Exercise requirements: Beginning with the line that contains "Open calendar picker in Dari Tarikh field", write out each remaining line of the records below exactly. Do not copy any picture.

##### Supplied records #####

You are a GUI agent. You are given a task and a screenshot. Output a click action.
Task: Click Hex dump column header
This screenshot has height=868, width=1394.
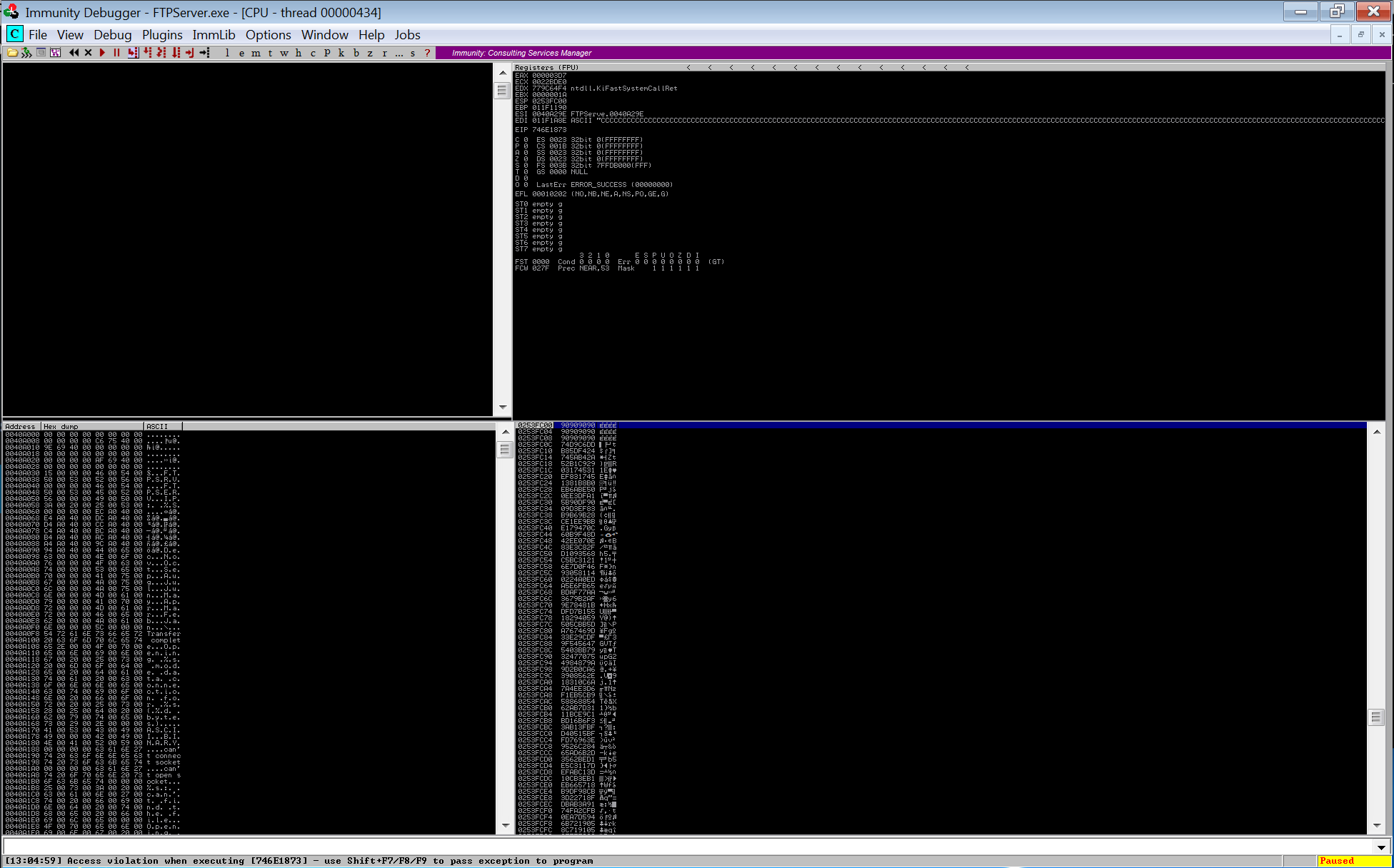(91, 426)
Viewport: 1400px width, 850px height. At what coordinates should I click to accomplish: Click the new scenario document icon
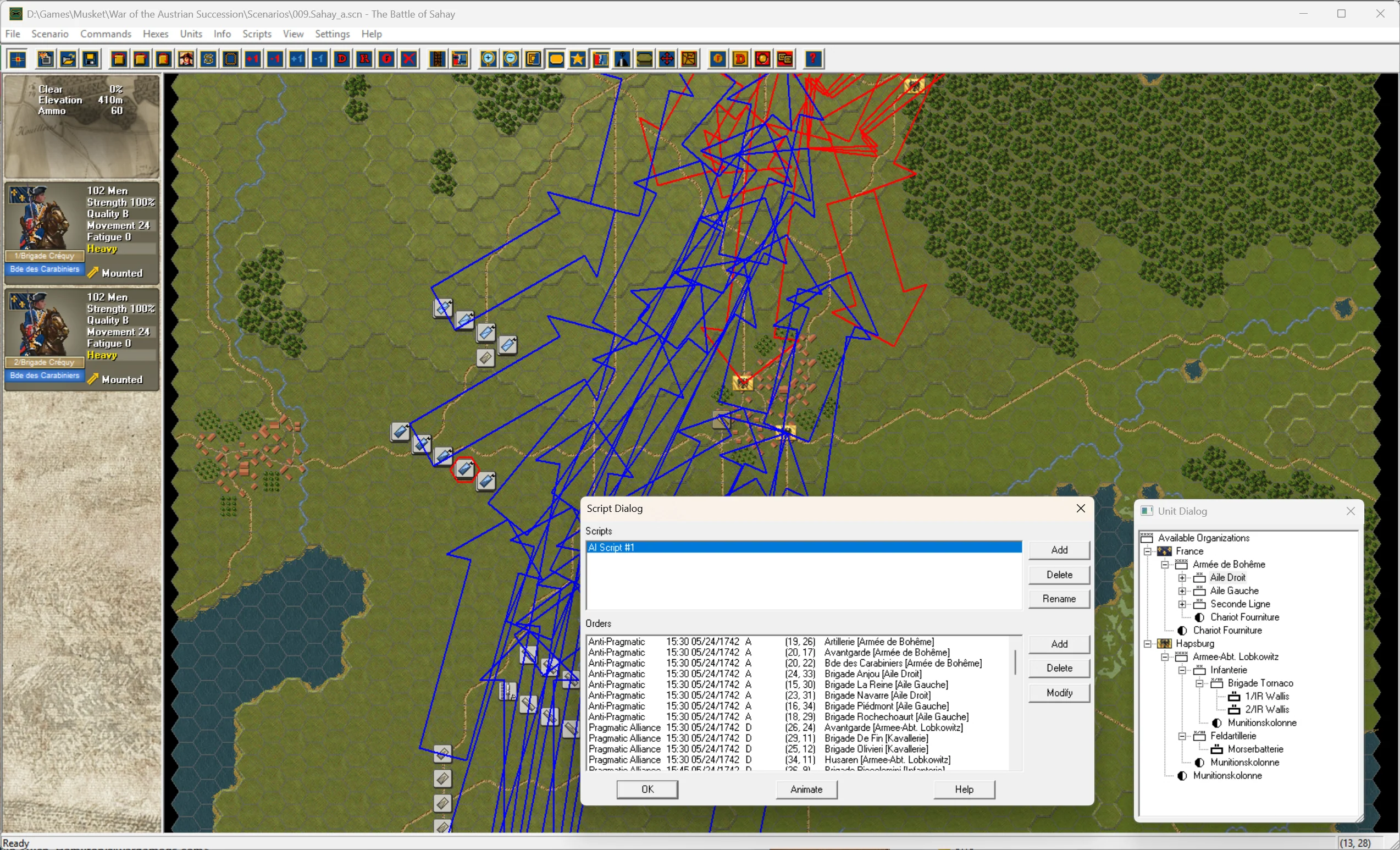pyautogui.click(x=46, y=59)
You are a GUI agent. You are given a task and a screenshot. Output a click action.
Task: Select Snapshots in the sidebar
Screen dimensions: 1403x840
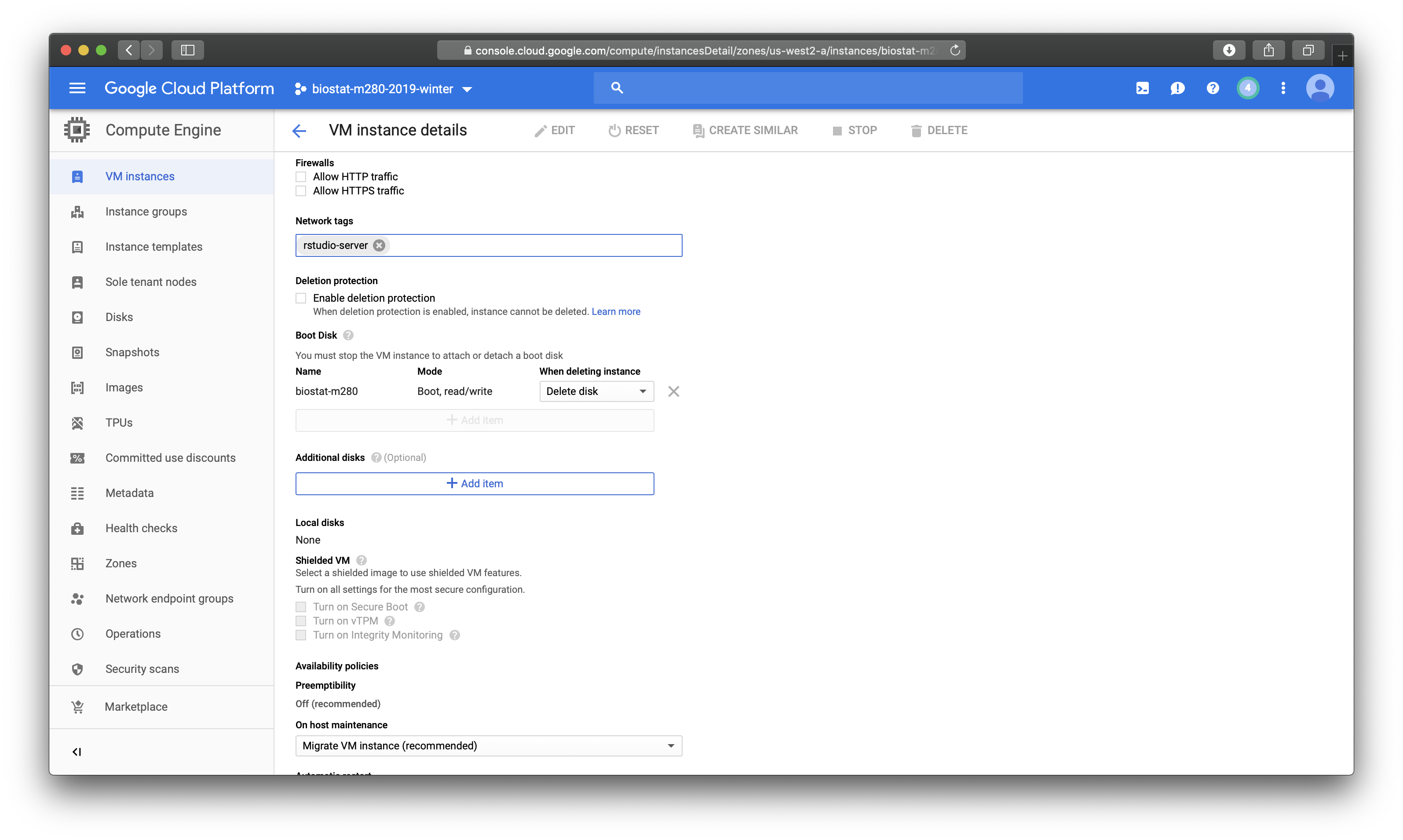click(132, 352)
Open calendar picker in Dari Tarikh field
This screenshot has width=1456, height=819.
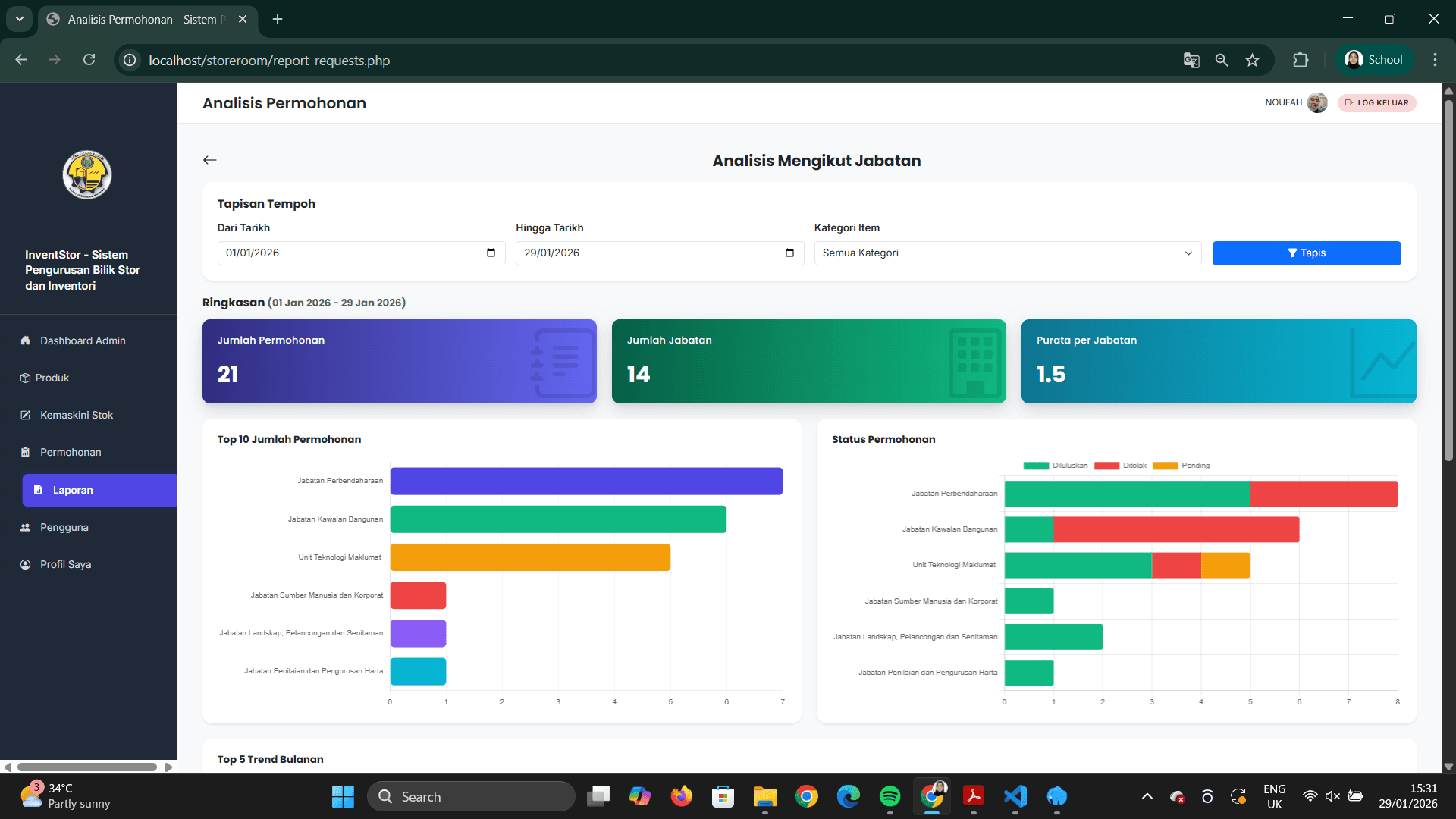pos(491,253)
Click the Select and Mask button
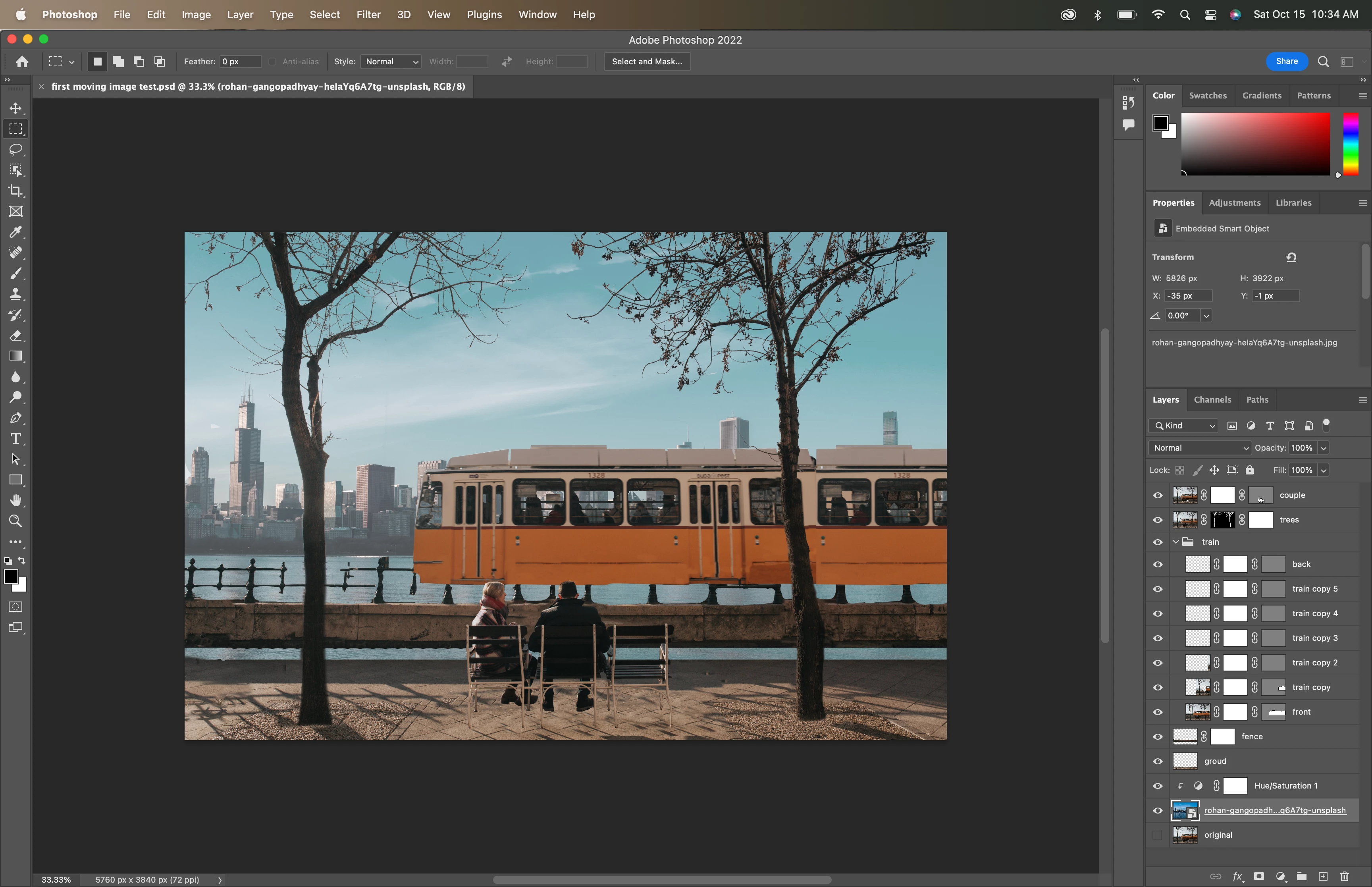 click(x=647, y=62)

#####

Answer for this exercise:
Open calendar picker in Dari Tarikh field
This screenshot has width=1456, height=819.
pos(491,253)
Click the Select and Mask button
 click(x=647, y=62)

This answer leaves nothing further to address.